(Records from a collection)
BEGIN
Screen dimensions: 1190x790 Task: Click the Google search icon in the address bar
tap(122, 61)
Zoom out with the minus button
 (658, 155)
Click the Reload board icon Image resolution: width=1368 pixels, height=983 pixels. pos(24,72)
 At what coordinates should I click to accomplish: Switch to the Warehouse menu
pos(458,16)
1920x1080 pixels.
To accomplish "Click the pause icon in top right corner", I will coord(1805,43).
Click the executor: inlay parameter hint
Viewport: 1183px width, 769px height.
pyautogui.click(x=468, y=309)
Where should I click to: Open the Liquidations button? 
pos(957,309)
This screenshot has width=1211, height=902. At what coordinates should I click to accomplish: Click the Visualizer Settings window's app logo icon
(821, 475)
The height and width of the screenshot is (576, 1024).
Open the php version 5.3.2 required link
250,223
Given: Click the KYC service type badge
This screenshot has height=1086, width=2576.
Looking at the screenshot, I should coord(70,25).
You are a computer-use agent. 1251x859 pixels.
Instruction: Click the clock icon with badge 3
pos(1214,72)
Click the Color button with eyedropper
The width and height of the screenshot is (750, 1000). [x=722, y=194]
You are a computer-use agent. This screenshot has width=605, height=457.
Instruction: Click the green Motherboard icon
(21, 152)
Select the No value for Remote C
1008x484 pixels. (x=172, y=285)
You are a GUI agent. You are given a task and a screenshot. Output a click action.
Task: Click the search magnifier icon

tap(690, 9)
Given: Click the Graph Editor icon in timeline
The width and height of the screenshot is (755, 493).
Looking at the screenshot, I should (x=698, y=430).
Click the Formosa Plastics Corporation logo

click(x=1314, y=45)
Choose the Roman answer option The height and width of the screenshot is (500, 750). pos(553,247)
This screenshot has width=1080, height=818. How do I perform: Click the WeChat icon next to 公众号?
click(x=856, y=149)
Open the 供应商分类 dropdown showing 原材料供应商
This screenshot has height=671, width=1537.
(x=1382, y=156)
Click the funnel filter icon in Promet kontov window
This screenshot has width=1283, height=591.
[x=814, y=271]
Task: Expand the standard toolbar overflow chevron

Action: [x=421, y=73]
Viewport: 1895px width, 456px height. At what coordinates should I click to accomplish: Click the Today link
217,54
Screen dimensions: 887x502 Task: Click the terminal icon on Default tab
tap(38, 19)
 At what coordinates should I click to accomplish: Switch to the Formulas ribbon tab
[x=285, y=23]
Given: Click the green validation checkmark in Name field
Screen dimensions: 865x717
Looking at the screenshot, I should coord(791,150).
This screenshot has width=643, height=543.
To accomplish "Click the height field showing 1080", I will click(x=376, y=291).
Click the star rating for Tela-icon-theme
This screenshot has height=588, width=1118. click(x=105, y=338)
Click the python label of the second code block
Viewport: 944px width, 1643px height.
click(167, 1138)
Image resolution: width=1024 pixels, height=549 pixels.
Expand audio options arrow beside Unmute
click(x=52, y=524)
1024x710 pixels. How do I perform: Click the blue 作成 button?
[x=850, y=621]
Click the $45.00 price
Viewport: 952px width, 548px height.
END
▶ _Assignment_
The records above should be printed exactly, please, from the first line through the line containing "1920x1080 pixels.", with both ends kept and nothing past it.

▶ _Task solution_
Screen dimensions: 1190x790 Task: Click the Google search icon in the address bar
tap(122, 61)
Zoom out with the minus button
 (658, 155)
Click the Reload board icon Image resolution: width=1368 pixels, height=983 pixels. pos(24,72)
 At what coordinates should I click to accomplish: Switch to the Warehouse menu
pos(458,16)
1920x1080 pixels.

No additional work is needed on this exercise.